Exercise brief: Transcribe the material below word for word, omitting the pictures.

— START OF Material for this task —

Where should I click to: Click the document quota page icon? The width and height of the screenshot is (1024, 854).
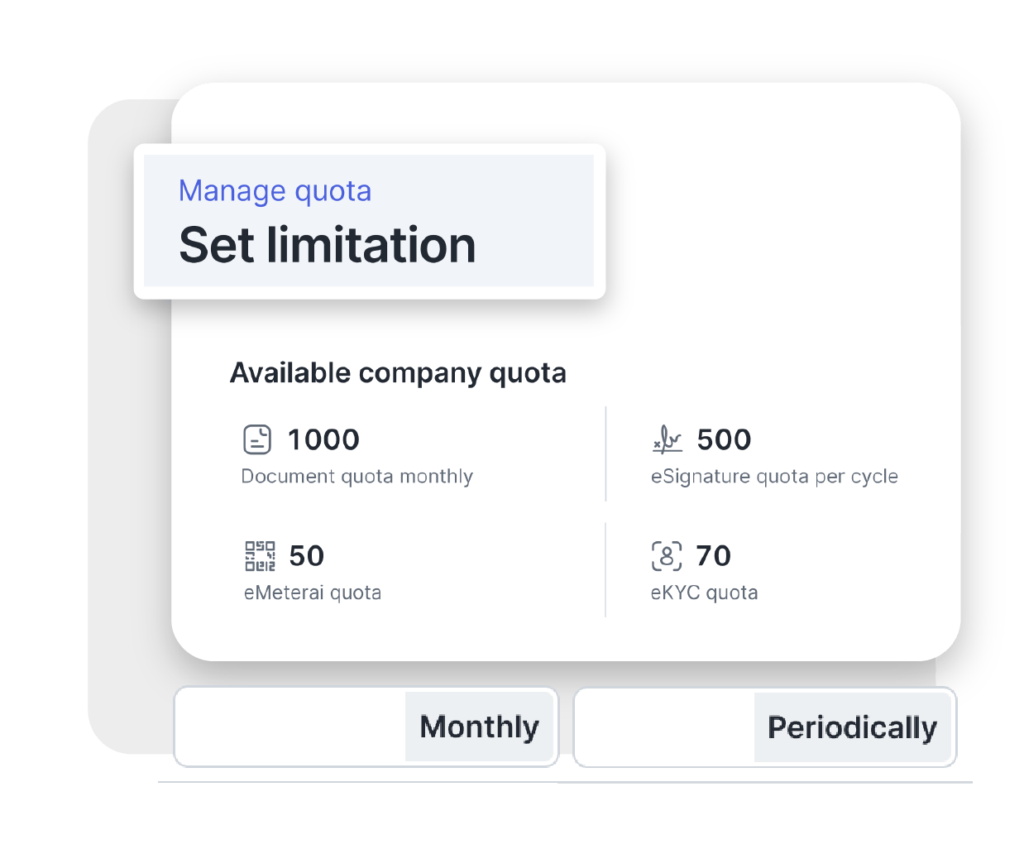click(x=257, y=440)
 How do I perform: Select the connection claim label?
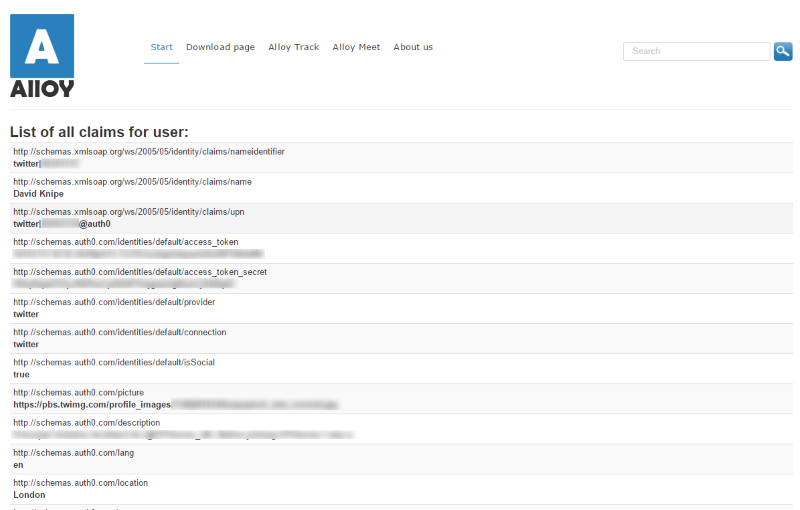[x=119, y=332]
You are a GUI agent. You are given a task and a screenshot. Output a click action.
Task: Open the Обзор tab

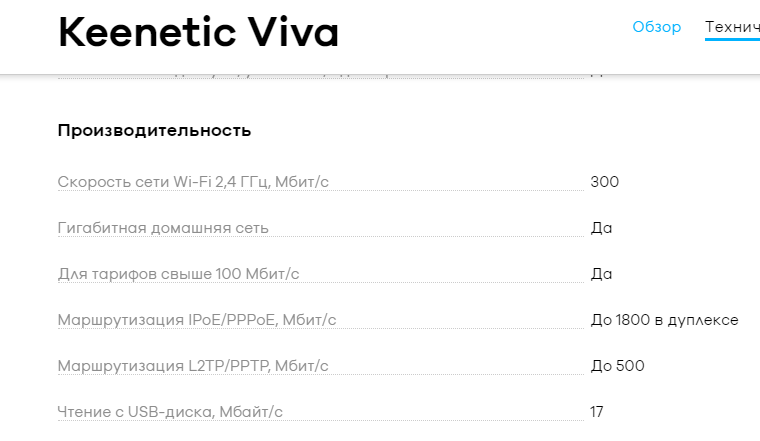coord(656,27)
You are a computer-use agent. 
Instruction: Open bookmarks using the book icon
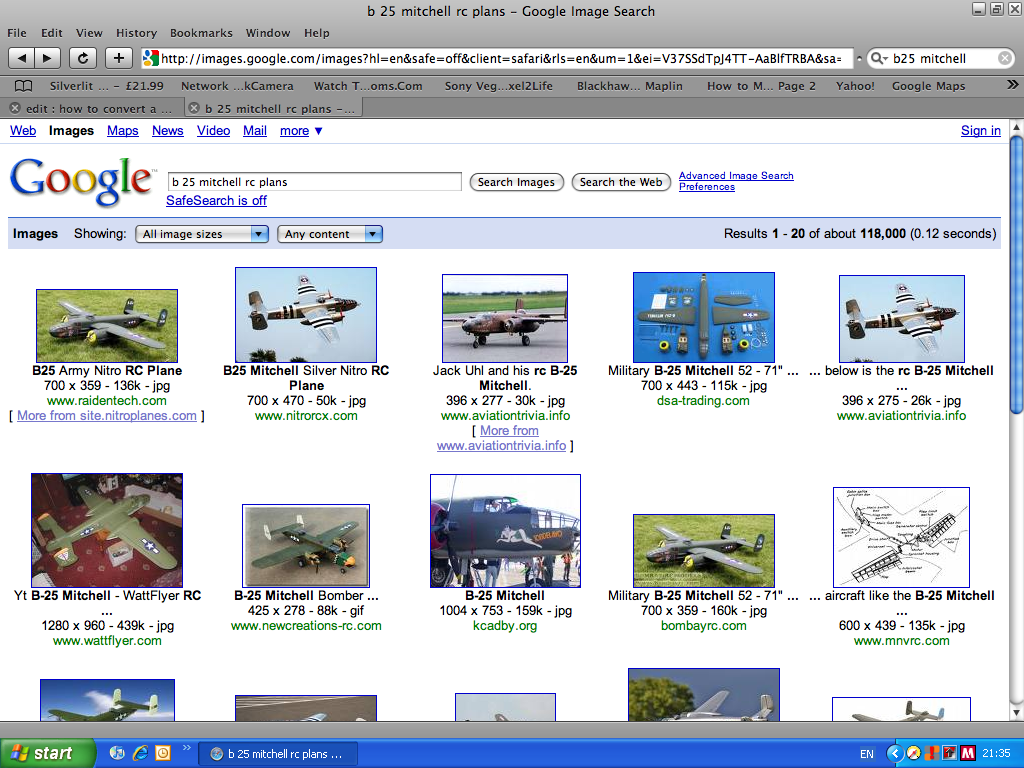pos(22,86)
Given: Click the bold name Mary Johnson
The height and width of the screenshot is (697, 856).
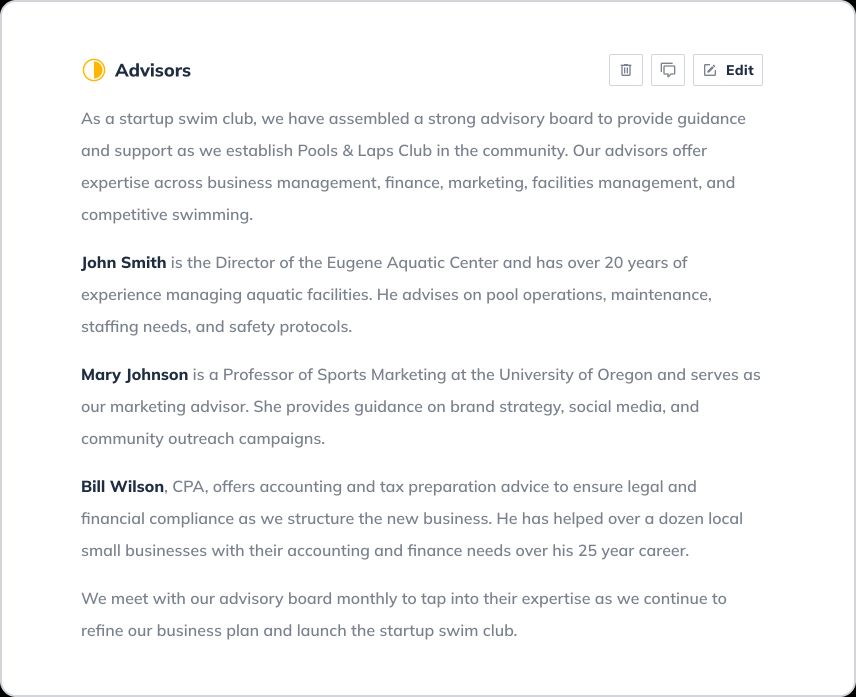Looking at the screenshot, I should [134, 375].
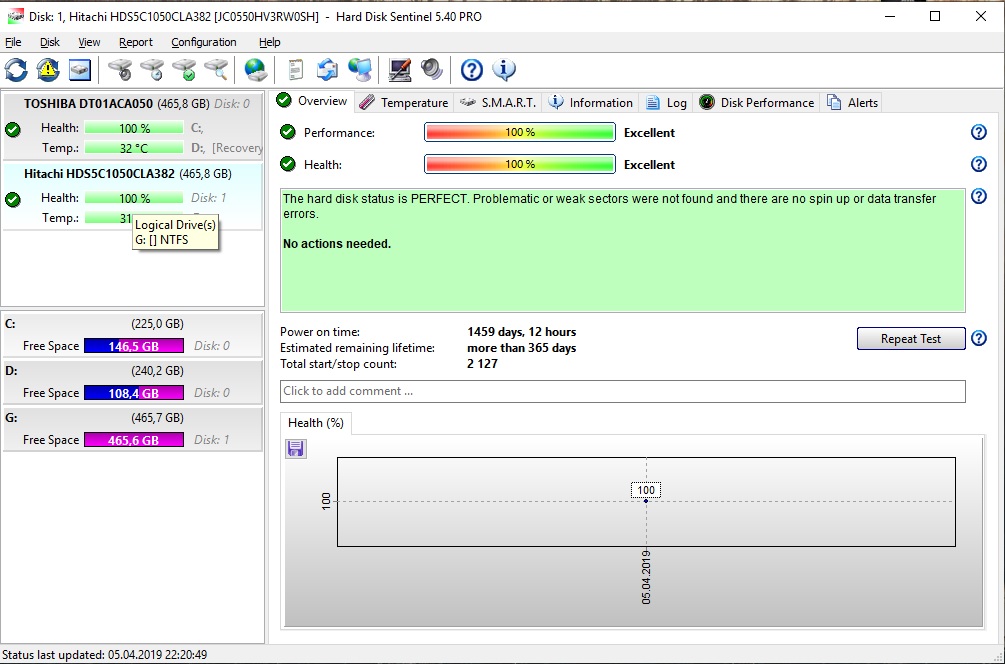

— END OF Material for this task —

Problem solution:
Where should I click to: Click the document quota page icon? The width and height of the screenshot is (1024, 854).
click(x=257, y=440)
 How do I perform: Select the connection claim label?
[x=119, y=332]
You are a GUI agent. You are given a task and a screenshot. Output a click action.
Task: Open the Обзор tab

coord(656,27)
You are a computer-use agent. 
Instruction: Open bookmarks using the book icon
pos(22,86)
Given: Click the bold name Mary Johnson
The height and width of the screenshot is (697, 856).
Looking at the screenshot, I should [134, 375].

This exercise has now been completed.